Page extract –
******
Valuation and Timing

472. Transactions in financial items are recorded in the financial account at market values when changes of ownership occur. The concepts of market value and time of recording are discussed in detail in chapters 5 and 6 of the BPM. These concepts and the application thereof to financial transactions are further elaborated in chapters 9, 10, 11, and 12 (which deal with the various items in the financial account) of the Textbook. Financial items are recorded in the balance of payments when the creditor and debtor enter, respectively, the claim and the liability in their books.


473. In the development of a BOP classification scheme for financial items, emphasis was given to distinguishing categories of transactions that exhibit different patterns of behavior. On this basis, five main approaches are used to classify financial items.

Functional Types of Investment

474. In the BPM, three broad categories of investment exhibiting different behaviors and a fourth residual category are distinguished. The following discussion focuses on the salient features of these categories. A more detailed discussion on each of the categories is provided in chapters 9-12.
******
Data shown –
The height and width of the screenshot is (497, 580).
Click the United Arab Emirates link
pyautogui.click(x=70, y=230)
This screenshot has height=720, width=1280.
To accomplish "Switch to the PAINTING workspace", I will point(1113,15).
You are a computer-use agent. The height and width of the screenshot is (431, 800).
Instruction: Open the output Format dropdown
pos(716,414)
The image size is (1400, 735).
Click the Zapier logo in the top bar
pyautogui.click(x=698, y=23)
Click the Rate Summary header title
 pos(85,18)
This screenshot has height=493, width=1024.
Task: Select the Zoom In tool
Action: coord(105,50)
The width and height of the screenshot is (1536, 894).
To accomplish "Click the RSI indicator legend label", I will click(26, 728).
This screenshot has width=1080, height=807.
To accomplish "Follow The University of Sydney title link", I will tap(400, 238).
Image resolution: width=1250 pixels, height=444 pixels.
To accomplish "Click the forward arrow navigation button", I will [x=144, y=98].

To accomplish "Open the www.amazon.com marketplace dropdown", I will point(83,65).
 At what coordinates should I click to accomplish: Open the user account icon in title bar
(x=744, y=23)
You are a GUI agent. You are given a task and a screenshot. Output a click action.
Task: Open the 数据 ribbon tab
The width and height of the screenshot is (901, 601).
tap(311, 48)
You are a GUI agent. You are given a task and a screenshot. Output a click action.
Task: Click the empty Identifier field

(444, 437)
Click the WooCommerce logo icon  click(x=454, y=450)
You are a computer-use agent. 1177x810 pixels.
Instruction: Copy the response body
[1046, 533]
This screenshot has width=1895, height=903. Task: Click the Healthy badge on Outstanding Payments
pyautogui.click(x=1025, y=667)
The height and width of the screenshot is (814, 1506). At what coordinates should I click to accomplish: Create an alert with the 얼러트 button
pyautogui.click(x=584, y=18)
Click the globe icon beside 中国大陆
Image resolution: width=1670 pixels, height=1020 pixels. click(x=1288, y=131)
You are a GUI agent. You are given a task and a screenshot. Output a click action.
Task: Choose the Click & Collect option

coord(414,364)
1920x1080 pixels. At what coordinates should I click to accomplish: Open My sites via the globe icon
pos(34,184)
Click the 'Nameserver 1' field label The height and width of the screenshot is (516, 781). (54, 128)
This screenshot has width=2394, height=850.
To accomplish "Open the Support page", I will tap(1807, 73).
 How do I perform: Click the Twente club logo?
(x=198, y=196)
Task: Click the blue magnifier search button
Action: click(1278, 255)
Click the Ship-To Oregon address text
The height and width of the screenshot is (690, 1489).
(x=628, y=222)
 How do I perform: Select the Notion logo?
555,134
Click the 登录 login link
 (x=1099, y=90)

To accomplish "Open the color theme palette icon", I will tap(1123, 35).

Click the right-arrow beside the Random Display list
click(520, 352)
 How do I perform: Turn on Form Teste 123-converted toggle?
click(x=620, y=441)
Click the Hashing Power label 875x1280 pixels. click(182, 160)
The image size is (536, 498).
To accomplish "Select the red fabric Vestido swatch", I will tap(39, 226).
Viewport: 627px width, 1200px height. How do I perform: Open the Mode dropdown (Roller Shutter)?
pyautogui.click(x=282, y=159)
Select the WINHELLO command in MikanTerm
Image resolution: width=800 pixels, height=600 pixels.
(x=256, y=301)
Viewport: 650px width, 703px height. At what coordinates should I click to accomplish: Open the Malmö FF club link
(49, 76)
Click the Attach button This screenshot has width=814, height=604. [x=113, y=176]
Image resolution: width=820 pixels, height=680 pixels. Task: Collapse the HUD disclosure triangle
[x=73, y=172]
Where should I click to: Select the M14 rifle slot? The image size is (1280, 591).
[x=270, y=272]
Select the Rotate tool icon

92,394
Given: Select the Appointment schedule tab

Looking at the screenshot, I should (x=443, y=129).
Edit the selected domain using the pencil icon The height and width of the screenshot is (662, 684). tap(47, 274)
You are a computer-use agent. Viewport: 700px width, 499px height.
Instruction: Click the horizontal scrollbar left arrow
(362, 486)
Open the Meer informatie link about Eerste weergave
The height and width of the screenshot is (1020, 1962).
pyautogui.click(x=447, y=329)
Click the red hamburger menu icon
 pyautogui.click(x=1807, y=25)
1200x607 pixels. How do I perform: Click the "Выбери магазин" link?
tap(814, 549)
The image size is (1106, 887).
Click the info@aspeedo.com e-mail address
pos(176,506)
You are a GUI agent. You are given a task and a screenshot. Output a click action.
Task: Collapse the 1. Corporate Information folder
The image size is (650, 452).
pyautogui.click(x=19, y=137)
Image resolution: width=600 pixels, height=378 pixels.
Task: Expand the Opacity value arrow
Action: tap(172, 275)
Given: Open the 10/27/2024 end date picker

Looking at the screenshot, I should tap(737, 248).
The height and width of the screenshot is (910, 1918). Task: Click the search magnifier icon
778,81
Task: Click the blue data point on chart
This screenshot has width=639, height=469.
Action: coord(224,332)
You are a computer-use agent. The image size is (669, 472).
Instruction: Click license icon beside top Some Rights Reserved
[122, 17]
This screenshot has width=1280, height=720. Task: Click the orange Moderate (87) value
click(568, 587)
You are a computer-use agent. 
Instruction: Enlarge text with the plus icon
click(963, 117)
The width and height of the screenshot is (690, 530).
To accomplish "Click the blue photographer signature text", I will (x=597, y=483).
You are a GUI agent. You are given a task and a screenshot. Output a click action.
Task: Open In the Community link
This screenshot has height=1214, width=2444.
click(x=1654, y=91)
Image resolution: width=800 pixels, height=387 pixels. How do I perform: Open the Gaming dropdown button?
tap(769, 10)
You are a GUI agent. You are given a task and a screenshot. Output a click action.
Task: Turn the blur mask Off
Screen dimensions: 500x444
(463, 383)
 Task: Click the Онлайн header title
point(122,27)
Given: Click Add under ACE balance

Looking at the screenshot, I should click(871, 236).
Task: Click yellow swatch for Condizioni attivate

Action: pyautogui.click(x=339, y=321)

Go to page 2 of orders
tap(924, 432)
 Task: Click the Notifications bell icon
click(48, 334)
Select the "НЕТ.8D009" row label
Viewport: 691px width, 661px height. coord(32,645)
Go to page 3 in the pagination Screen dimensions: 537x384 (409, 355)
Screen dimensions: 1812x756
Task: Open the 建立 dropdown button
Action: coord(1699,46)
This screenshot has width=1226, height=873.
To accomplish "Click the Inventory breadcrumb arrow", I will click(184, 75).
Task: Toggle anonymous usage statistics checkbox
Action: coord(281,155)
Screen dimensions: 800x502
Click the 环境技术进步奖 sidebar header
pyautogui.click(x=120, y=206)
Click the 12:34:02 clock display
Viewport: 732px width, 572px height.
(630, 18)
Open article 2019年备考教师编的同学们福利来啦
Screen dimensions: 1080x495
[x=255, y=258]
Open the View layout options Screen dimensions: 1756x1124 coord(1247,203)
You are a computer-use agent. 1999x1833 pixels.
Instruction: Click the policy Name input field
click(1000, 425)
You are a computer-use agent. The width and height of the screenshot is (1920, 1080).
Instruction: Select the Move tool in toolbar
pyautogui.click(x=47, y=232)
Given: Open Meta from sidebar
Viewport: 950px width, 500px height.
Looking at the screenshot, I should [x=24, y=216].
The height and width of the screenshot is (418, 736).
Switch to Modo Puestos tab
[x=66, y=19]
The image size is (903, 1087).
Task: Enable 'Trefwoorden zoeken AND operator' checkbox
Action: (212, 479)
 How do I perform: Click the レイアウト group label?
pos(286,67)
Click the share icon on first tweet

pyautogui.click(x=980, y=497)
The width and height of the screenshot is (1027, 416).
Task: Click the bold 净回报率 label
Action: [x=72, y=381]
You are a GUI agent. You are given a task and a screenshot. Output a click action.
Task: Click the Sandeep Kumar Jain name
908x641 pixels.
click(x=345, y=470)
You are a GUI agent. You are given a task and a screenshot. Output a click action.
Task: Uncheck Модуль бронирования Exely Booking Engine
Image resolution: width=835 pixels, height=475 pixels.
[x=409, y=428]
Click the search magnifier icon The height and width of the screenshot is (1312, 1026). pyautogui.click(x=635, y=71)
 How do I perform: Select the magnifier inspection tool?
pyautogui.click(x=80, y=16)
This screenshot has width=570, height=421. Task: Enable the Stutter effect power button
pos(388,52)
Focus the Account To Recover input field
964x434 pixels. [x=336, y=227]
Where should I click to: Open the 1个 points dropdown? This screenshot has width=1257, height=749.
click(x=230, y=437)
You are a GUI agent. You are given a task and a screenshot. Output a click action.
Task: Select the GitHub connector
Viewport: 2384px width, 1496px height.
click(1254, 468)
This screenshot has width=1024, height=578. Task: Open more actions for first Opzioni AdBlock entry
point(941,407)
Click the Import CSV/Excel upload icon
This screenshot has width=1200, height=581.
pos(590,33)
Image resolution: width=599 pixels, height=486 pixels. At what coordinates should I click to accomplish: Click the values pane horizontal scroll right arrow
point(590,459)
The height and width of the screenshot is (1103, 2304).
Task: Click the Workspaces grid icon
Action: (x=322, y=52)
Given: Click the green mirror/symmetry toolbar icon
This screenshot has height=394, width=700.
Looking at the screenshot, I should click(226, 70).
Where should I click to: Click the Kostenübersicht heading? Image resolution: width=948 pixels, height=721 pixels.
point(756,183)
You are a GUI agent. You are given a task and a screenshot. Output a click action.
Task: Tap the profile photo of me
******
Problem to solve –
Rewrite the stretch of the valuation and timing passage from "472. Transactions in" through "classify financial items.", using "Compilation Guide" in place of "Textbook". The lines have no part in this work.

Task solution –
472. Transactions in financial items are recorded in the financial account at market values when changes of ownership occur. The concepts of market value and time of recording are discussed in detail in chapters 5 and 6 of the BPM. These concepts and the application thereof to financial transactions are further elaborated in chapters 9, 10, 11, and 12 (which deal with the various items in the financial account) of the Compilation Guide. Financial items are recorded in the balance of payments when the creditor and debtor enter, respectively, the claim and the liability in their books.


473. In the development of a BOP classification scheme for financial items, emphasis was given to distinguishing categories of transactions that exhibit different patterns of behavior. On this basis, five main approaches are used to classify financial items.